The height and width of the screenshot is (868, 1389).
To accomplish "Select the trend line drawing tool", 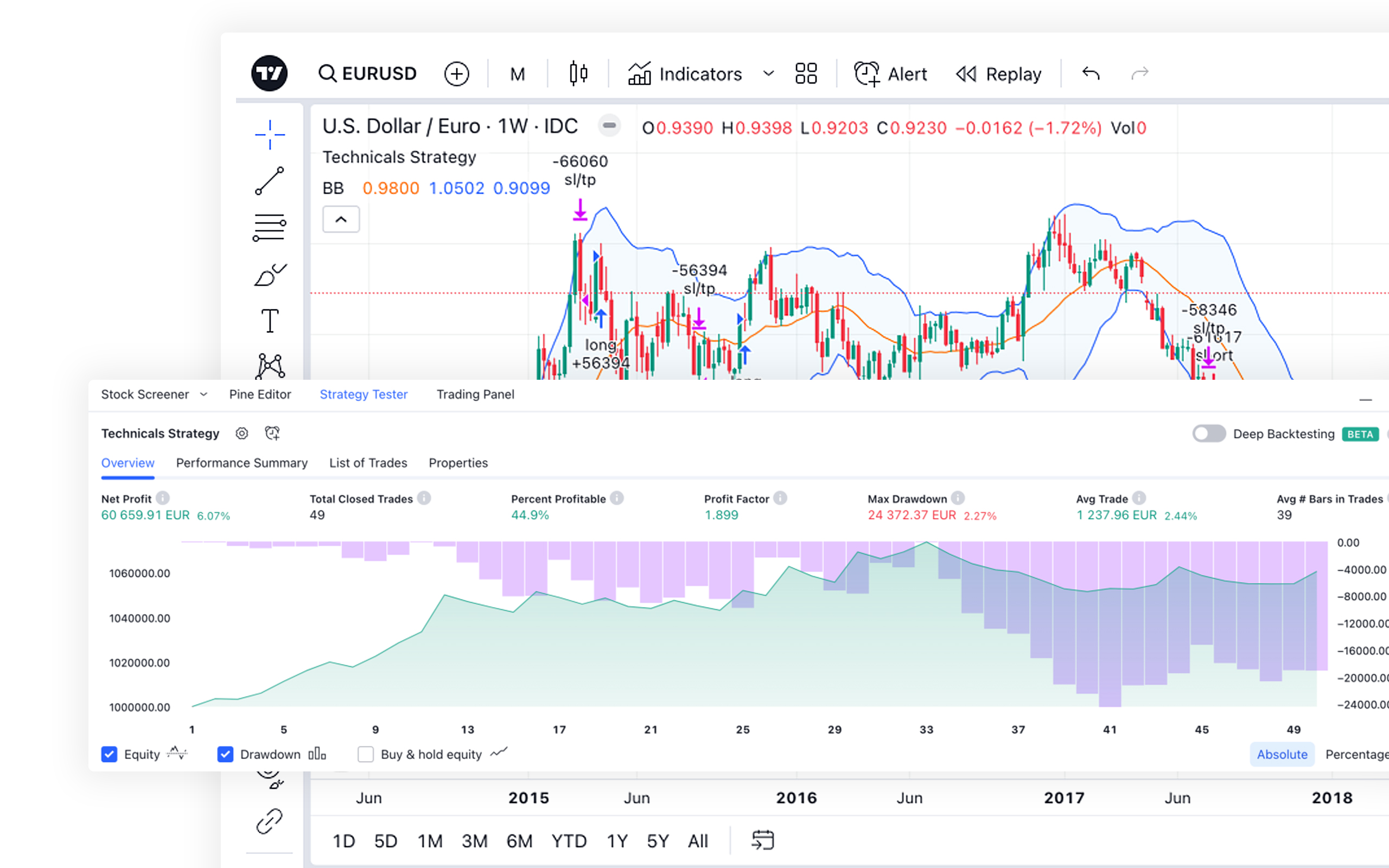I will tap(269, 181).
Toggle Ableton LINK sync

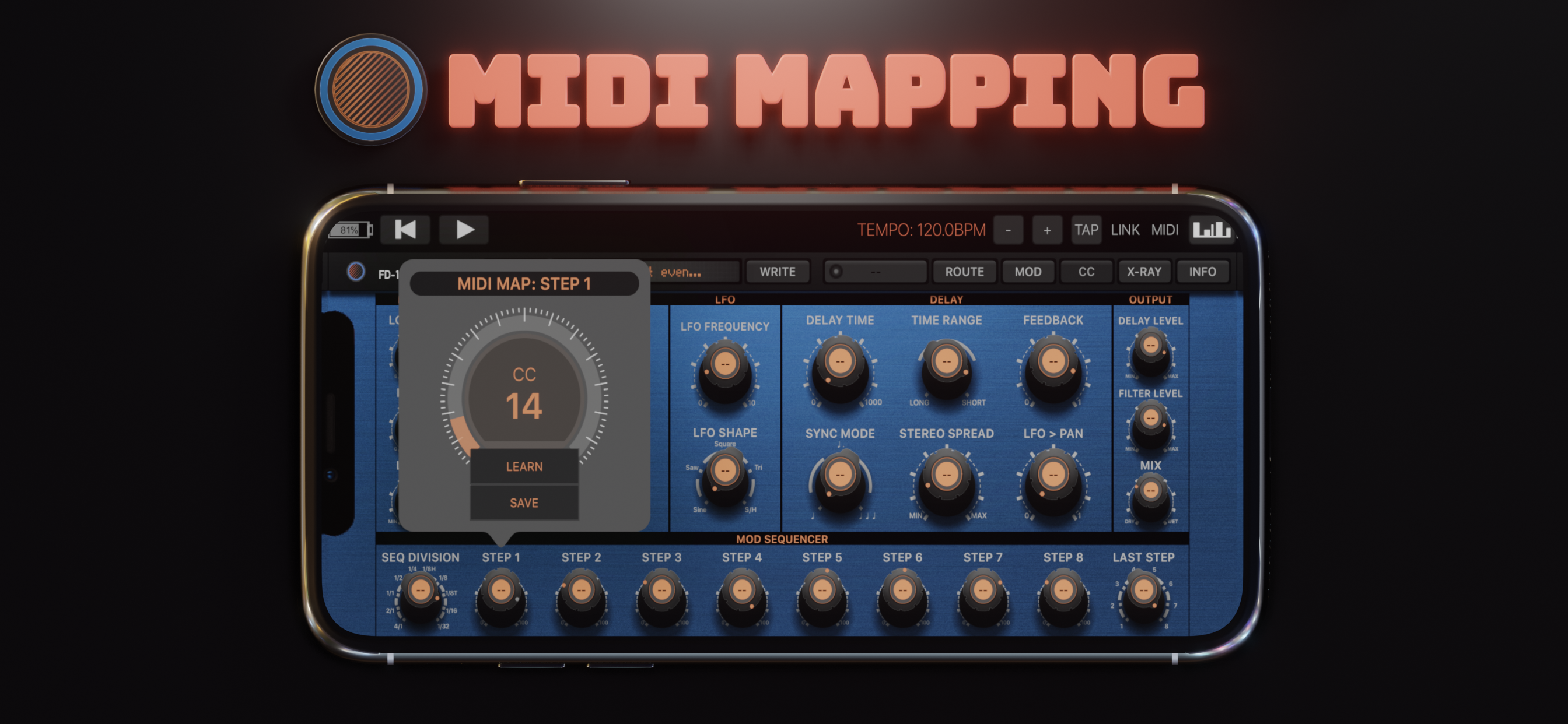1124,230
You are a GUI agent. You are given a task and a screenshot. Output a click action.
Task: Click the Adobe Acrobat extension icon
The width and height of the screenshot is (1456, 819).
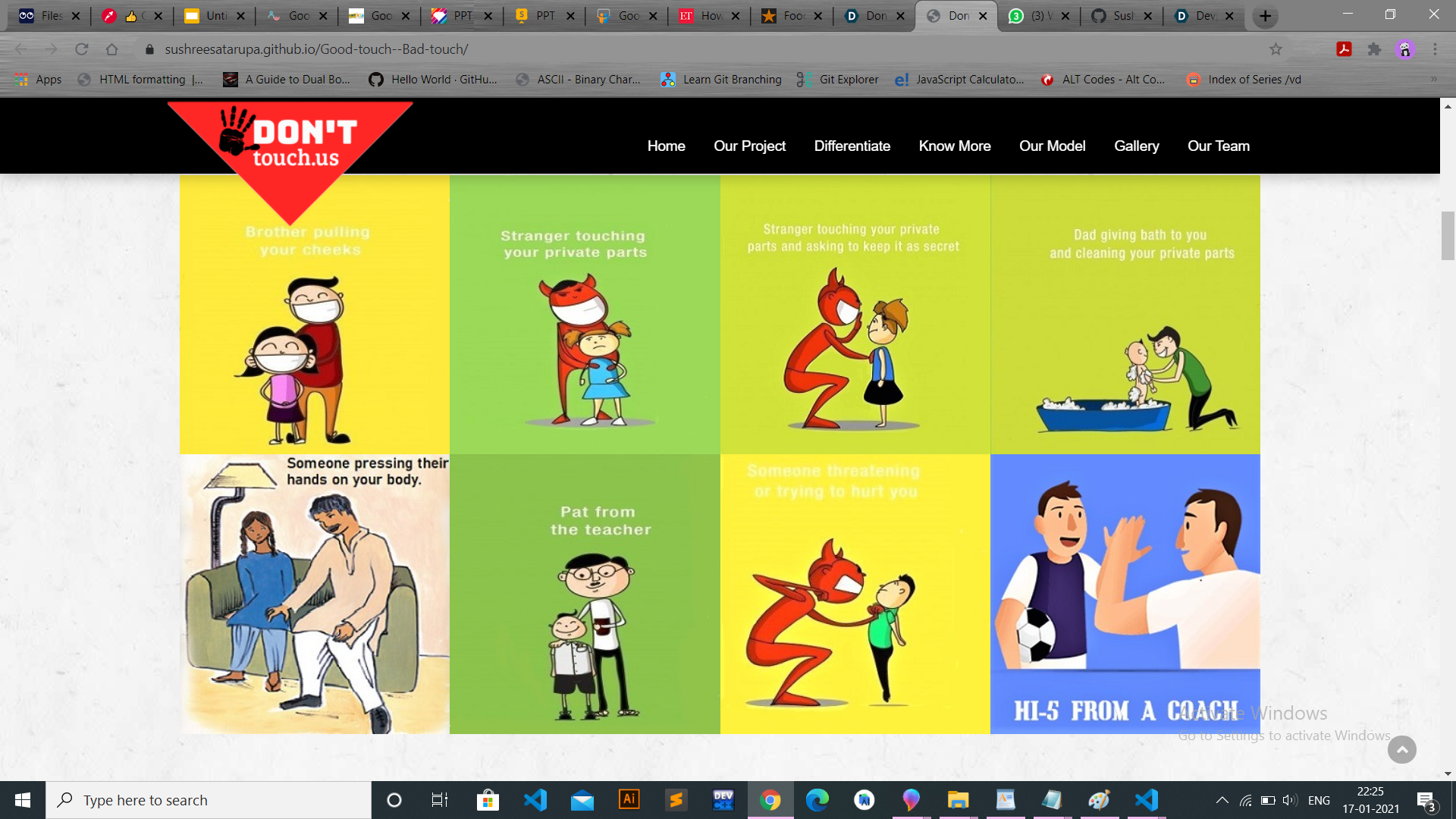click(1344, 49)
□ □ □ □ □
### EXERCISE GOAL
Lay out the items as a Markdown table with the columns Row and Item line. Begin at the line that has "You are a GUI"; stop after the last line of the items. Skip blank lines and leave the pictures out.

### RESULT BELOW
| Row | Item line |
|---|---|
| 1 | You are a GUI agent. You are given a task and a screenshot. Output a click action. |
| 2 | Task: Click the Adobe Acrobat extension icon |
| 3 | The width and height of the screenshot is (1456, 819). |
| 4 | click(1344, 49) |